Because former 34 Pa. C.S. §2926(c) made it unlawful for any person to do taxidermy work without a permit, we agree with the Commonwealth that it is unreasonable to interpret former 34 Pa. C.S. §2926(b) as authorizing a permit holder to indefinitely hold wildlife specimens belonging to another after their taxidermy permit expired.*fn6 Such an interpretation would also render the renewal provision in former 34 Pa. C.S. §2926(a) meaningless.
We also reject Defendant's argument that the Game Commission enacted additional criminal offenses by promulgating a regulation, former 58 Pa. Code §147.129(a)(10). As discussed above, the former statute made it a summary criminal offense to do taxidermy work without a permit. Taxidermy work authorized by a Game Code permit encompassed the receipt and possession of legally or accidentally killed wildlife specimens belonging to another. Former 34 Pa. C.S. §2926(b)(1). Thus, in promulgating the regulation at issue, which prohibited the possession of such specimens without a taxidermy permit, the Game Commission acted within its authority under former 34 Pa. C.S. §2901(b) to promulgate regulations governing conduct the Legislature defined as criminal under the former enabling statute, 34 Pa.

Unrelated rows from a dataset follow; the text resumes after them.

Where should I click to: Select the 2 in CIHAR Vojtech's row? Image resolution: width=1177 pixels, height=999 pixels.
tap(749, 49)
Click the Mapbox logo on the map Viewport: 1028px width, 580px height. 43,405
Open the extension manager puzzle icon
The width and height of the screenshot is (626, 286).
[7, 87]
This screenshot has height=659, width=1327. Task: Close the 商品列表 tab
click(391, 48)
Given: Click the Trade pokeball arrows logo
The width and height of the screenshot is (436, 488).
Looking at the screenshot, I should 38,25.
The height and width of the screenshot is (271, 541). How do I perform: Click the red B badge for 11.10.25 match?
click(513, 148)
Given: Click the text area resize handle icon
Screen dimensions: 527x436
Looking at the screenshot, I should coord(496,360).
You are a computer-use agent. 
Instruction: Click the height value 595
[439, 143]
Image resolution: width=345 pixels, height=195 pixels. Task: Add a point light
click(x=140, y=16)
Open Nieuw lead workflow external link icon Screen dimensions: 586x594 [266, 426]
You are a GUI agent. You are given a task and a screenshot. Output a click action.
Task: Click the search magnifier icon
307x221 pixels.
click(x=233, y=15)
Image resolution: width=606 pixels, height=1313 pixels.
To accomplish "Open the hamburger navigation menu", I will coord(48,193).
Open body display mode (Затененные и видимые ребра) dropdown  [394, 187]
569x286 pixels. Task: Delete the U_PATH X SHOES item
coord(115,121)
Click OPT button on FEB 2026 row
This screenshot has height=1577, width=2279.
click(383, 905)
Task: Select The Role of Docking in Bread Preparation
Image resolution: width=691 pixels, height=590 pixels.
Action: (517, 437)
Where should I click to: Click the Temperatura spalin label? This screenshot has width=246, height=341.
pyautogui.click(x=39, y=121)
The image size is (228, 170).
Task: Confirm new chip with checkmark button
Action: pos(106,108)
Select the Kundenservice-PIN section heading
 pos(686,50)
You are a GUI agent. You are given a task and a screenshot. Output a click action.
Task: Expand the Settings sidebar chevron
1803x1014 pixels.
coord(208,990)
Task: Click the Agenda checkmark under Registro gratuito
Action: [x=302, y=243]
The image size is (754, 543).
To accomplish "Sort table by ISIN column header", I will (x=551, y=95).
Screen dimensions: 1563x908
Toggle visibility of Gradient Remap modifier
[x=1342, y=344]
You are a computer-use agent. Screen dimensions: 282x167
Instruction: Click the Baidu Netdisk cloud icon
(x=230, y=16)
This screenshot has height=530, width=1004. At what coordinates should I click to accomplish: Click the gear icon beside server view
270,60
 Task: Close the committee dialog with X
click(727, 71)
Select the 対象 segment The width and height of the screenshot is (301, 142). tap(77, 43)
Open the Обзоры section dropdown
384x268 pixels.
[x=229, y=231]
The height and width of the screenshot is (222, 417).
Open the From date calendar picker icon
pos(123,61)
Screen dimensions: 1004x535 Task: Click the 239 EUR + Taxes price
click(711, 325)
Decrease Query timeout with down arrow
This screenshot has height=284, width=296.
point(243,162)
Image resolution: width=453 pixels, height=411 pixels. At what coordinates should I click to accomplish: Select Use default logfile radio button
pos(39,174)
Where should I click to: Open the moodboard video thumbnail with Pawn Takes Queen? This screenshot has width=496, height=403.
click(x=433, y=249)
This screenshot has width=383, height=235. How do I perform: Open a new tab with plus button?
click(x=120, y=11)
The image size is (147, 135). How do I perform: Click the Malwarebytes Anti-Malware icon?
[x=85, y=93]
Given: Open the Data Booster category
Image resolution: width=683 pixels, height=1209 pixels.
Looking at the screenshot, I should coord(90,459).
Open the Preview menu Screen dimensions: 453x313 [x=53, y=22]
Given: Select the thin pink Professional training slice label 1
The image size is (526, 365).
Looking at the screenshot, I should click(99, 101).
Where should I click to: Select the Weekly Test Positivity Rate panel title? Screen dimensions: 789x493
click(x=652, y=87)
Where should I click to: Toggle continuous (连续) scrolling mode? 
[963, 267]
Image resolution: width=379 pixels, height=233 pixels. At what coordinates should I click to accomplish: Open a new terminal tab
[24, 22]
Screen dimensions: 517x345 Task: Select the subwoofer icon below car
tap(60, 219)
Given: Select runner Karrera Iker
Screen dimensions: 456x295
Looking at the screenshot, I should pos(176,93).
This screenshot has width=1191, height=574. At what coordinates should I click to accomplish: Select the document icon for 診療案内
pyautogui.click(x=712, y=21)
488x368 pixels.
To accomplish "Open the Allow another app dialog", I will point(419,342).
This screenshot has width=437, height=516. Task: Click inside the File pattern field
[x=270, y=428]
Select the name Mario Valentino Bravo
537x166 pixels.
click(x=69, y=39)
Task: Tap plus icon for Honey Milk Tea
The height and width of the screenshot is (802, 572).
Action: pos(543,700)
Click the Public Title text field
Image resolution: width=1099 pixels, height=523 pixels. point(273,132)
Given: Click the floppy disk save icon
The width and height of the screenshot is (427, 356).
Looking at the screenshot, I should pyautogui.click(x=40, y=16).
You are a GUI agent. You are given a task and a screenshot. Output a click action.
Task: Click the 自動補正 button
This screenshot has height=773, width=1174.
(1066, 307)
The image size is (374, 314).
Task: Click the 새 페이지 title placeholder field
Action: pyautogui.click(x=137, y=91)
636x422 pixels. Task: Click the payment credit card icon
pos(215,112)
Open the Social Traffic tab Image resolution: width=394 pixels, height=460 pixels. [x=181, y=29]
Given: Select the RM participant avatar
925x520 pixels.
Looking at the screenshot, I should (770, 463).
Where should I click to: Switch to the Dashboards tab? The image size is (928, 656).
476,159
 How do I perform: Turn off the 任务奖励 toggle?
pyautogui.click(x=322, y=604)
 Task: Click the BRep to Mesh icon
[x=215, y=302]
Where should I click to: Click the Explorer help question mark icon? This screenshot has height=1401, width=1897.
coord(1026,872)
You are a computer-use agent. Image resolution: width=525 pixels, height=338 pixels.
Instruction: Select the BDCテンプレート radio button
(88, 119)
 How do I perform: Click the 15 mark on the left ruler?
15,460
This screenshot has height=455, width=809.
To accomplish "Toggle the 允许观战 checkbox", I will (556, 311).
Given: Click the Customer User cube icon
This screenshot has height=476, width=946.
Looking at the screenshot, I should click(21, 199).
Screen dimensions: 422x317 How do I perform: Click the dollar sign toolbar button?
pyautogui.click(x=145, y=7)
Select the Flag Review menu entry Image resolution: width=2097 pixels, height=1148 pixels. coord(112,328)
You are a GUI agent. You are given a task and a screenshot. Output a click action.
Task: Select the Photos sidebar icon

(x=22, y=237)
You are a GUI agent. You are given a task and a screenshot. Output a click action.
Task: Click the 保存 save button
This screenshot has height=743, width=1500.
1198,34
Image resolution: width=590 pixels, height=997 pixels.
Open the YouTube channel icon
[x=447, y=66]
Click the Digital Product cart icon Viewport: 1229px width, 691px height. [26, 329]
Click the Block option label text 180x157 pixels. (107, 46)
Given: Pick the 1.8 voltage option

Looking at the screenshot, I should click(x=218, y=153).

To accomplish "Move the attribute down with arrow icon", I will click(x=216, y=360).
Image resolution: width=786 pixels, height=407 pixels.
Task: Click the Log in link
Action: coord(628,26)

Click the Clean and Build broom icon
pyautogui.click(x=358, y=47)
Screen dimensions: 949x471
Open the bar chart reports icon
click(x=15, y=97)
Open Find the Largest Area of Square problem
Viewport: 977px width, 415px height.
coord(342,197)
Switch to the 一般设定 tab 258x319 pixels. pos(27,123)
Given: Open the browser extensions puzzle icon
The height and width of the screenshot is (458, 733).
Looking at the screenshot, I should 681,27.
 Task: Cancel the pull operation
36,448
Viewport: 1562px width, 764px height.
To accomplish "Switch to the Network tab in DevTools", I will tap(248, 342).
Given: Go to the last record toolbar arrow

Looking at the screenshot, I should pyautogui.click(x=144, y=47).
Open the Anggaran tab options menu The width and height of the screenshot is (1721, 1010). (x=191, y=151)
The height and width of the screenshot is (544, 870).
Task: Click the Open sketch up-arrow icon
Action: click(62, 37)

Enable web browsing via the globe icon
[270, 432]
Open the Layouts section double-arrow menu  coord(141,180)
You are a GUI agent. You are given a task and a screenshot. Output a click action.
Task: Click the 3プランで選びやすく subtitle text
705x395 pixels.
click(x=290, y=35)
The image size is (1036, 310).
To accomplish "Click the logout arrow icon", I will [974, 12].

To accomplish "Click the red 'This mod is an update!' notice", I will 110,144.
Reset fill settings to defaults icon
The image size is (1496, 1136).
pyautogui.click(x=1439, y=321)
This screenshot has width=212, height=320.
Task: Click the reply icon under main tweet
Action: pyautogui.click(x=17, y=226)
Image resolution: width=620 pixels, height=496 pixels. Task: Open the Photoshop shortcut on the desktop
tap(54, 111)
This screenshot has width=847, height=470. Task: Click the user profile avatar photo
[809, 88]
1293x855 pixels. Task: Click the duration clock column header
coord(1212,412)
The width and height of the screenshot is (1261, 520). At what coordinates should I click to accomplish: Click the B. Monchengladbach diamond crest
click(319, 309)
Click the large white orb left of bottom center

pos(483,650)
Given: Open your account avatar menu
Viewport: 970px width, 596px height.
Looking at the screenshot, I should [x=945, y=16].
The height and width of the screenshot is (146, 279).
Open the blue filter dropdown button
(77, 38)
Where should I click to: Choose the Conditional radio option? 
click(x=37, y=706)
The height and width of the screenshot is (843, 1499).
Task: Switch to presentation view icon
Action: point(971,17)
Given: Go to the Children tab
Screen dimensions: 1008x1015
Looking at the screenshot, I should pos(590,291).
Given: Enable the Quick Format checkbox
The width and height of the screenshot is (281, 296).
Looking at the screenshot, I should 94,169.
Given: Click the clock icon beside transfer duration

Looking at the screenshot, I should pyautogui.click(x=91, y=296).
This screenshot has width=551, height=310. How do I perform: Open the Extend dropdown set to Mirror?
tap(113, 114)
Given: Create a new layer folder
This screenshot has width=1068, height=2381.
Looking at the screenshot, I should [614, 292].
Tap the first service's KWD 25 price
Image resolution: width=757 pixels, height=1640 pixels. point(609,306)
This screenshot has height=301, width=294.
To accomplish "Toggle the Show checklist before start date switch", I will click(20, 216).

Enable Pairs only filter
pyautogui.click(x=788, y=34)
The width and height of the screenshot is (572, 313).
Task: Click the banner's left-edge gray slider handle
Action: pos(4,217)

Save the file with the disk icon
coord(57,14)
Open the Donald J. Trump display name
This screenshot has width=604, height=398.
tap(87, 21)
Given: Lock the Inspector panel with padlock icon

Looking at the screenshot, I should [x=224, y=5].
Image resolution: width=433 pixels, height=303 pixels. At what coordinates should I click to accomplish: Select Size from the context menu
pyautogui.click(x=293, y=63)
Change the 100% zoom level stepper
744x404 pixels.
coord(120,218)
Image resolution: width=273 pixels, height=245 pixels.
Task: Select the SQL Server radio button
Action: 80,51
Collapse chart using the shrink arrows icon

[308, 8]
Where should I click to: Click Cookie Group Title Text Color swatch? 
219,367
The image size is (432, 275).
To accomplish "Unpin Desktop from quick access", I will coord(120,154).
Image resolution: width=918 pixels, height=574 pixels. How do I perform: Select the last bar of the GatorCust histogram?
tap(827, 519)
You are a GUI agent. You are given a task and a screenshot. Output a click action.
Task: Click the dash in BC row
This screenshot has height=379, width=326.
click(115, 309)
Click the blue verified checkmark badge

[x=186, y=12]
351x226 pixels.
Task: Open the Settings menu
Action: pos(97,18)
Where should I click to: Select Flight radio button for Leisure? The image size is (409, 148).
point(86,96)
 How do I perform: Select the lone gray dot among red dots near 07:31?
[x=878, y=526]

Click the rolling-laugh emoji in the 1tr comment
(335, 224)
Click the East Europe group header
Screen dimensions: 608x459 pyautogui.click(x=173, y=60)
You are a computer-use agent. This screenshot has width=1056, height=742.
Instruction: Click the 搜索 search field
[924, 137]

C.S. §2926.
For the above reasons, we discern no error in the trial court's order finding Defendant guilty of 15 counts of practicing taxidermy without a valid permit and affirming the MDJ judgment and sentence as to those convictions. Accordingly, we affirm.
ROBERT SIMPSON, Judge
AND NOW, this 9th day of January, 2009, the order of the Court of Common Pleas of Lycoming County is AFFIRMED.